Most likely, the high late fees exist to handle chronic late payers. As David points out, limiting the late fees may very well end up penalizing those that are not chronically late.
Herb
Apr 18 2024 at 10:23pm
I always pay my cards off on time through my bank account. (I have only missed once or twice.) I mis-keyed a payment one time & owed $0.17. They charged me the full $35, so I called & the person reversed the fee without any hassle.
Anders
Apr 8 2024 at 6:42am
The intent is laudable, prevent credit card companies from overcharging vulnerable consumers in a country where credit card debt is singularily pronounced a phenomenon.
The problem is that if those companies then resort to indirect, creative ways of imposing those charges, they will become even less tangible and inscrutable and perhaps trigger even more irresponsible use of high cost credit for consumption only. The real, high costs will become much less transparent and the limit might create even more perverse incentives.
Yet it is a problem indeed. Perhaps the only sensible albeit highly illiberal solution is to clamp down on it big time, as here in Europe where credit card debt is almost unheard of (though it has shifted to other innovations, such as the infamous sms loans). At any rate it might be preferable to microregulations.
Just to see how an uberliberal audience like that of this forum will react 🙂
Craig
Apr 11 2024 at 8:36am
“resort to indirect, creative ways of imposing those charges”
Indeed, at times they feel like ‘gotcha’ fees….I called and got one waived because payment due on a Sunday, I triggered the payment Friday thinking they’d get it Saturday or that payments due on a Sunday would still be timely if received Monday. Come Monday I did check and the charge was there, called and they did waive it, but how many people don’t call.
Paul
Apr 11 2024 at 6:40pm
When I came to the US from Britain in the early 1980s, I was advised to buy my car on credit even though I could afford to pay cash (it was a really old run-down car for a few hundred dollars). I had been turned down for credit cards when I first arrived (while had a rental car paid for by my company). But after a few months of paying my car loan, I had (minimal) credit history but enough to not get turned down. Of course, when I got a mortgage a year or so later, credit card pre-approvals were in my mailbox on a daily basis. It’s easy to get credit when you don’t need it and hard when you do.
Anders
Apr 21 2024 at 9:40am
Yes, that is one of the most striking features I found moving to the US at a young age.

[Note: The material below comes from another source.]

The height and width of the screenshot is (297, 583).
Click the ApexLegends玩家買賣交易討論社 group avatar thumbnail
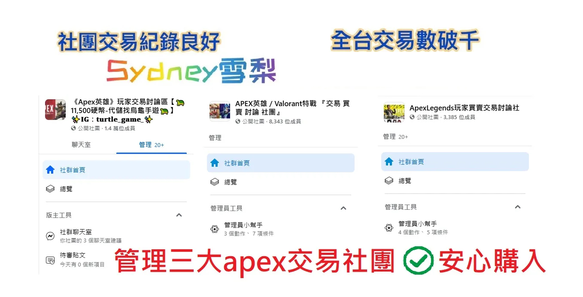tap(394, 112)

And am the only one to see the parallels with what lead to the opiate epidemic? Equally easy to get even stronger opiates for minor pains, equally easy to get trapped, and in some cases equally life destroying.
Knut P. Heen
Apr 12 2024 at 6:10am
“Democracy is the theory that the common people know what they want, and deserve to get it good and hard.” H.L.Mencken
You can teach a politician that price controls don’t work, but can you teach the marginal voter that?